:: ASSIGNED TASK ::
Lines to return, exactly: from the line with "Screen dimensions: 1489x584" to the line with "Task: Expand the bottom panel down arrow" in the entries below, both included.

:: EXERCISE MATERIAL ::
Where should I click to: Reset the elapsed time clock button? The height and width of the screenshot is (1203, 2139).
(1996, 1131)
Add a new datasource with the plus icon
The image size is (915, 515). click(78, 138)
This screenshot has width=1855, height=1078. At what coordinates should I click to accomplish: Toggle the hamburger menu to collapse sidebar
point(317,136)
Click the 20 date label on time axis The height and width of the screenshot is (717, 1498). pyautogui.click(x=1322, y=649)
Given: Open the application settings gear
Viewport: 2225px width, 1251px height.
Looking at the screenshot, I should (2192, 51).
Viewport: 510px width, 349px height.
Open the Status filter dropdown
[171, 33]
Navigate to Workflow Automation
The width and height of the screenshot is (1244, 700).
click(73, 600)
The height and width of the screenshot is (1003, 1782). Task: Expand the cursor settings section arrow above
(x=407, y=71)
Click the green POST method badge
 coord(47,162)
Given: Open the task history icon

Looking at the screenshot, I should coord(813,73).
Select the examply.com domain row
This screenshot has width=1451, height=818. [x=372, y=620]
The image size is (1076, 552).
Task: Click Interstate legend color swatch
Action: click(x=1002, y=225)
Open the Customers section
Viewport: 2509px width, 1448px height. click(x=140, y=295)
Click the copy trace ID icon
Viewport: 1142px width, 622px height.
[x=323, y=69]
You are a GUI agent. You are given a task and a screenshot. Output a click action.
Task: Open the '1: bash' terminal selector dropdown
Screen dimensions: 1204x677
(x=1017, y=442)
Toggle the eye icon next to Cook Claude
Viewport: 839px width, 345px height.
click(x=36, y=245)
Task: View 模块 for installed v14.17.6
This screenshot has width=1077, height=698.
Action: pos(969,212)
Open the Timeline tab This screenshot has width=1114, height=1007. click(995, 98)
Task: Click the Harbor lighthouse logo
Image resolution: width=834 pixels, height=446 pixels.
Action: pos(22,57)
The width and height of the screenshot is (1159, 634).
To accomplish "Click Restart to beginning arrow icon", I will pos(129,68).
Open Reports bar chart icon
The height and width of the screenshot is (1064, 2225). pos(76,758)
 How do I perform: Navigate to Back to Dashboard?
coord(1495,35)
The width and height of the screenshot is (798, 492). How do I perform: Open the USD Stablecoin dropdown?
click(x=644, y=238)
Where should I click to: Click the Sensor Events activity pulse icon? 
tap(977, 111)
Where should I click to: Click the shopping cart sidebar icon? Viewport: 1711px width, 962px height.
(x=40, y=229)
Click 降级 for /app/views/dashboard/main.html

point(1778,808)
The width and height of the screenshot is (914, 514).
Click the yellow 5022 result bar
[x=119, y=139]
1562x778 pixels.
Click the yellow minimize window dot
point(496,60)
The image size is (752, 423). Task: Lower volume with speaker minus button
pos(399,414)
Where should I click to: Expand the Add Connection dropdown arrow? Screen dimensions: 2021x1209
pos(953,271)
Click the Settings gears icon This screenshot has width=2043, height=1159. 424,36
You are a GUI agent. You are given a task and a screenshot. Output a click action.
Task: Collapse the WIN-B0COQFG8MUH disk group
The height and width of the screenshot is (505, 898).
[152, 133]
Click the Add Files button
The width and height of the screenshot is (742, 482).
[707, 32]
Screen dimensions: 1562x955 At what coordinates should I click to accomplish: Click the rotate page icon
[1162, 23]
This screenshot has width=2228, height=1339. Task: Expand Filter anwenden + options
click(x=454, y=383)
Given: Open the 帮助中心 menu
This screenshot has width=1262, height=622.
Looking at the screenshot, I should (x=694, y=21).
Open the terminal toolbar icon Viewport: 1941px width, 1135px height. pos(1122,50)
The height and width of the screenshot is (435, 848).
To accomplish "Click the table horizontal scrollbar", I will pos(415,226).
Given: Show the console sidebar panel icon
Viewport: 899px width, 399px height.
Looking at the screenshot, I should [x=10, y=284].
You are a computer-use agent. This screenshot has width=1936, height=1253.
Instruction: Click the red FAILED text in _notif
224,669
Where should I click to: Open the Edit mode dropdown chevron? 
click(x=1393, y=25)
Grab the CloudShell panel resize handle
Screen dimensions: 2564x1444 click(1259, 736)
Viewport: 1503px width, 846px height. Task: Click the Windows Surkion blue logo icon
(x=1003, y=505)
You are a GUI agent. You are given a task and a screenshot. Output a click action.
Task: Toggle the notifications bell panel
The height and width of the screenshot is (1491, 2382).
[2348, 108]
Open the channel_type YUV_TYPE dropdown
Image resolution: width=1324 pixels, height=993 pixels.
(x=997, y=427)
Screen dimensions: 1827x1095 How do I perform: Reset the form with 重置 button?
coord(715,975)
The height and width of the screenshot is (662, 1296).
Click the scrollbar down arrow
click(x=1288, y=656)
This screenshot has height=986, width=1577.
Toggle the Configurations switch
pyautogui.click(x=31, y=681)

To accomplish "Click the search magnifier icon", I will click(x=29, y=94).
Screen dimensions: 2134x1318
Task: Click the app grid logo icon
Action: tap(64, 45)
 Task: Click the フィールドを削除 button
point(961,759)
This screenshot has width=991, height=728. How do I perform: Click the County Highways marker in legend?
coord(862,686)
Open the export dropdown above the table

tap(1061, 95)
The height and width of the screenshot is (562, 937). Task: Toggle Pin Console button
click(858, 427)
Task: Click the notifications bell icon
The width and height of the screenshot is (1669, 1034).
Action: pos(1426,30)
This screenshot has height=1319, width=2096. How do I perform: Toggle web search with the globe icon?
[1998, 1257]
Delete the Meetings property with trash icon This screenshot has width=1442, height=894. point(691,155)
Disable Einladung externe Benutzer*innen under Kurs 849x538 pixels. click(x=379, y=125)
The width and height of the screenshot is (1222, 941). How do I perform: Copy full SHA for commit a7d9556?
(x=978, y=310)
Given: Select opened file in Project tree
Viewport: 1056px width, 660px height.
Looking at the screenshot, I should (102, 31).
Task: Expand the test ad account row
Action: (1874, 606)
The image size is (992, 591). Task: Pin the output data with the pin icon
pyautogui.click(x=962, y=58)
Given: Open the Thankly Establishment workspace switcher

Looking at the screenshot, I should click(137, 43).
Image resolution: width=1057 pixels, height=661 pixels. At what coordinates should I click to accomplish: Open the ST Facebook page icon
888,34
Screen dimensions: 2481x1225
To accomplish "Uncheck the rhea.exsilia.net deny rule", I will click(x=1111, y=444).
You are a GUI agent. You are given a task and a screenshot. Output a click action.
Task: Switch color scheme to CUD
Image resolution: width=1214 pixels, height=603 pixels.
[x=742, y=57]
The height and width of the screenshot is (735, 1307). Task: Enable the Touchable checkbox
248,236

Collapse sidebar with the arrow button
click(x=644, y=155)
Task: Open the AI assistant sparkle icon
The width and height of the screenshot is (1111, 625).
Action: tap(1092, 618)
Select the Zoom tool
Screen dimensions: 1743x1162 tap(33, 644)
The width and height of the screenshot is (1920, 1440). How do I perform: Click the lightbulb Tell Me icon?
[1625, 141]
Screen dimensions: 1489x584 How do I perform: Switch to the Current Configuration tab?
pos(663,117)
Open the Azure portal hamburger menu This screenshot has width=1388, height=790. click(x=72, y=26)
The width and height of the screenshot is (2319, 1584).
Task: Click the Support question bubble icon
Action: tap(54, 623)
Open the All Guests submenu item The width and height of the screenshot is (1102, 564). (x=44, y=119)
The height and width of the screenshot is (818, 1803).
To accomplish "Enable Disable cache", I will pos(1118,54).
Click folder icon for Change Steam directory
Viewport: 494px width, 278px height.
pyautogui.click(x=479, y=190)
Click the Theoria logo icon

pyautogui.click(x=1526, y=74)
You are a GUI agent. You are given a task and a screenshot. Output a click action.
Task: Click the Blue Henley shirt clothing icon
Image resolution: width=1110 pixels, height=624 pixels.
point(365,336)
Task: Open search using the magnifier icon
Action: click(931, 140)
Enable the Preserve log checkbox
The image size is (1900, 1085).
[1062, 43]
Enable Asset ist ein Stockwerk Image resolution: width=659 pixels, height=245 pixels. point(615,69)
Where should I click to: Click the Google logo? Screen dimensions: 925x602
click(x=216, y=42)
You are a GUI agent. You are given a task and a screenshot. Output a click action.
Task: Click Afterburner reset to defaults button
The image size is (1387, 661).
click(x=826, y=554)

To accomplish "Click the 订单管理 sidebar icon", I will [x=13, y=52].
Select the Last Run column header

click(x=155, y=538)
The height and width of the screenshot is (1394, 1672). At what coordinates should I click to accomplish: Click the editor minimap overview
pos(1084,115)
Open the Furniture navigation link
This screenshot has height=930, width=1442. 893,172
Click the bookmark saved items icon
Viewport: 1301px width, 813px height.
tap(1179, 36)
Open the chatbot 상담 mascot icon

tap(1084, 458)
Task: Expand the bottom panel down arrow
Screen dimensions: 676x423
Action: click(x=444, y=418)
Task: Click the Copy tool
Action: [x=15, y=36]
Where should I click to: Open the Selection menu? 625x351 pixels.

:: TASK ANSWER ::
Screen dimensions: 1489x584 How do I perform: Switch to the Current Configuration tab?
pos(663,117)
Open the Azure portal hamburger menu This screenshot has width=1388, height=790. click(x=72, y=26)
The width and height of the screenshot is (2319, 1584).
Task: Click the Support question bubble icon
Action: tap(54, 623)
Open the All Guests submenu item The width and height of the screenshot is (1102, 564). (x=44, y=119)
The height and width of the screenshot is (818, 1803).
To accomplish "Enable Disable cache", I will pos(1118,54).
Click folder icon for Change Steam directory
Viewport: 494px width, 278px height.
pyautogui.click(x=479, y=190)
Click the Theoria logo icon

pyautogui.click(x=1526, y=74)
You are a GUI agent. You are given a task and a screenshot. Output a click action.
Task: Click the Blue Henley shirt clothing icon
Image resolution: width=1110 pixels, height=624 pixels.
point(365,336)
Task: Open search using the magnifier icon
Action: click(931, 140)
Enable the Preserve log checkbox
The image size is (1900, 1085).
[1062, 43]
Enable Asset ist ein Stockwerk Image resolution: width=659 pixels, height=245 pixels. point(615,69)
Where should I click to: Click the Google logo? Screen dimensions: 925x602
click(x=216, y=42)
You are a GUI agent. You are given a task and a screenshot. Output a click action.
Task: Click Afterburner reset to defaults button
The image size is (1387, 661).
click(x=826, y=554)

To accomplish "Click the 订单管理 sidebar icon", I will [x=13, y=52].
Select the Last Run column header

click(x=155, y=538)
The height and width of the screenshot is (1394, 1672). At what coordinates should I click to accomplish: Click the editor minimap overview
pos(1084,115)
Open the Furniture navigation link
This screenshot has height=930, width=1442. 893,172
Click the bookmark saved items icon
Viewport: 1301px width, 813px height.
tap(1179, 36)
Open the chatbot 상담 mascot icon

tap(1084, 458)
Task: Expand the bottom panel down arrow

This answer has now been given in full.